PROBLEM REQUIREMENTS: Could you quote, exactly as they stand, the lines running from the one with "At what coordinates should I click to accomplish: Click" to the final line of the material?
BEGIN
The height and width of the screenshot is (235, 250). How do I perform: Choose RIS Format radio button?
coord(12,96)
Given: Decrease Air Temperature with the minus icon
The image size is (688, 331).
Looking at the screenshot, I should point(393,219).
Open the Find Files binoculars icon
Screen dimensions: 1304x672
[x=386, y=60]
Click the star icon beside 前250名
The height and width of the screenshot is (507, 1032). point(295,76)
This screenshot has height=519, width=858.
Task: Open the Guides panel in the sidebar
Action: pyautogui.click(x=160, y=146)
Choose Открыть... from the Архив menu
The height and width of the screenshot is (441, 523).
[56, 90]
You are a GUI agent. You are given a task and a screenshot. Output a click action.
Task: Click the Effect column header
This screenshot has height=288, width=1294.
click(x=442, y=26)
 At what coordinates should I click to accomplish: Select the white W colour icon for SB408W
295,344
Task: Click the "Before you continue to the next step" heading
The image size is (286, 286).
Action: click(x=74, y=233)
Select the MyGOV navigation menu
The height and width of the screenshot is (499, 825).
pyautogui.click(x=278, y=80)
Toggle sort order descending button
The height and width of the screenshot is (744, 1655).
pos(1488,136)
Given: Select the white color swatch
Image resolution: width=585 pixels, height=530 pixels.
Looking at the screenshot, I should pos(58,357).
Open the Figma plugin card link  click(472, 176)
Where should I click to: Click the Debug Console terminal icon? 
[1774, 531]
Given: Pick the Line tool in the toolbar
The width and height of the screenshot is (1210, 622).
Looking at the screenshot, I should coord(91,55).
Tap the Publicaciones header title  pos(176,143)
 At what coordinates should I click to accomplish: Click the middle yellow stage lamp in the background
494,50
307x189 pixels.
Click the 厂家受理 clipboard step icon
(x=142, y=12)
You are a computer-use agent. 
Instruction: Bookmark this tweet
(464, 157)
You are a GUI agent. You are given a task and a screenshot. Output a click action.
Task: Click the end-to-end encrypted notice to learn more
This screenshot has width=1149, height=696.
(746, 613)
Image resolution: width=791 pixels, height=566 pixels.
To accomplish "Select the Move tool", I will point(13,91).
END
ANSWER SPACE:
 At what coordinates should I click to accomplish: Click the middle yellow stage lamp in the background
494,50
307x189 pixels.
Click the 厂家受理 clipboard step icon
(x=142, y=12)
You are a computer-use agent. 
Instruction: Bookmark this tweet
(464, 157)
You are a GUI agent. You are given a task and a screenshot. Output a click action.
Task: Click the end-to-end encrypted notice to learn more
This screenshot has width=1149, height=696.
(746, 613)
Image resolution: width=791 pixels, height=566 pixels.
To accomplish "Select the Move tool", I will point(13,91).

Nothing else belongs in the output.